§ SUPPLIED PASSAGE

## START

PostPosted: Thu Oct 30, 2003 9:13 pm    Post subject: Try this as a benchmark Reply with quote

Might I recommend the BYTE Benchmark? Just saw it yesterday. Seems quit comprehensive (good dagree of different tests).



http://forums.gentoo.org/viewtopic.php?t=93250&highlight=unix+benchmark&sid=889a0c7ffaf5fab54152346260601735


Runs very nice on my Gentoo install. 8)
Back to top
View user's profile Send private message
The_Paya
Developer
Developer


Joined: 29 Aug 2003
Posts: 23
Location: Argentina

PostPosted: Thu Oct 30, 2003 9:41 pm    Post subject: Reply with quote

Hi, I saw every benchmark app in portage, and as before I was using gentoo, I don't like benchmarking programs, they don't think in "real world" situations, (like povray rendering) they always run each test in a singular function, so the compiler will never do a good thing about aligning functions or guessing branch probabilities, etc. That's why I preffer real world applications to do this benchmarks, you can test even The Gimp to do so, the problem is that you don't have a way tu run it without depending of the X output, another one is "sed" (which is used a lot in a unix enviroment) or "grep" or whatever you want, and "time" it to see how it takes to process a regular expression, after you compiled it with your test CFLAGS.

## END

§ COLLECTED DATA
## START

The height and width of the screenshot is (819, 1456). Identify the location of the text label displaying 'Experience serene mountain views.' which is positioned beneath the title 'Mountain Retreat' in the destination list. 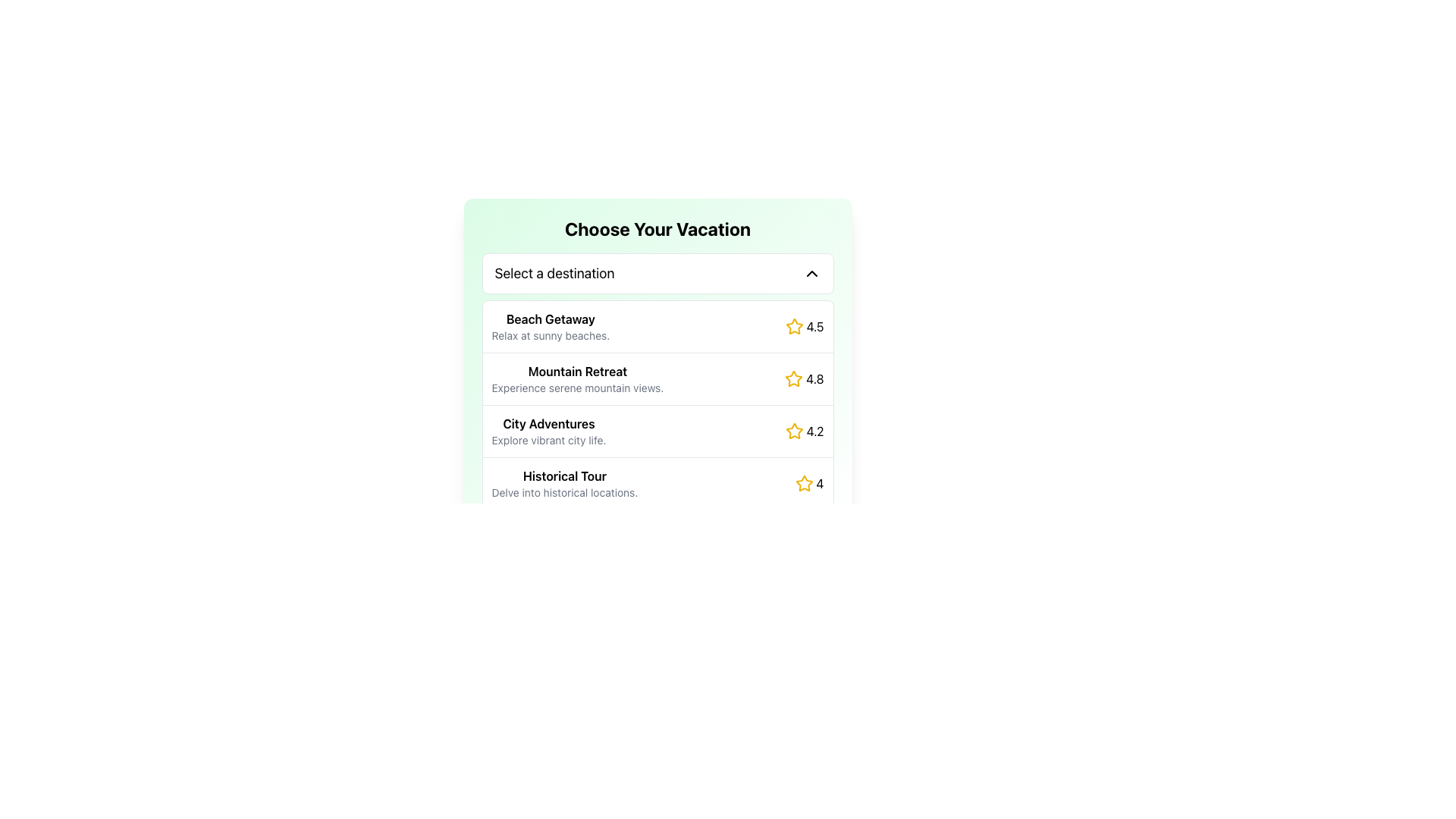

## END

§ STATED TASK
In the benchmark forum thread, which benchmark does the first post recommend? The data can be left aside here.

§ SOLUTION FOR THIS PROBLEM
It recommends the BYTE Benchmark.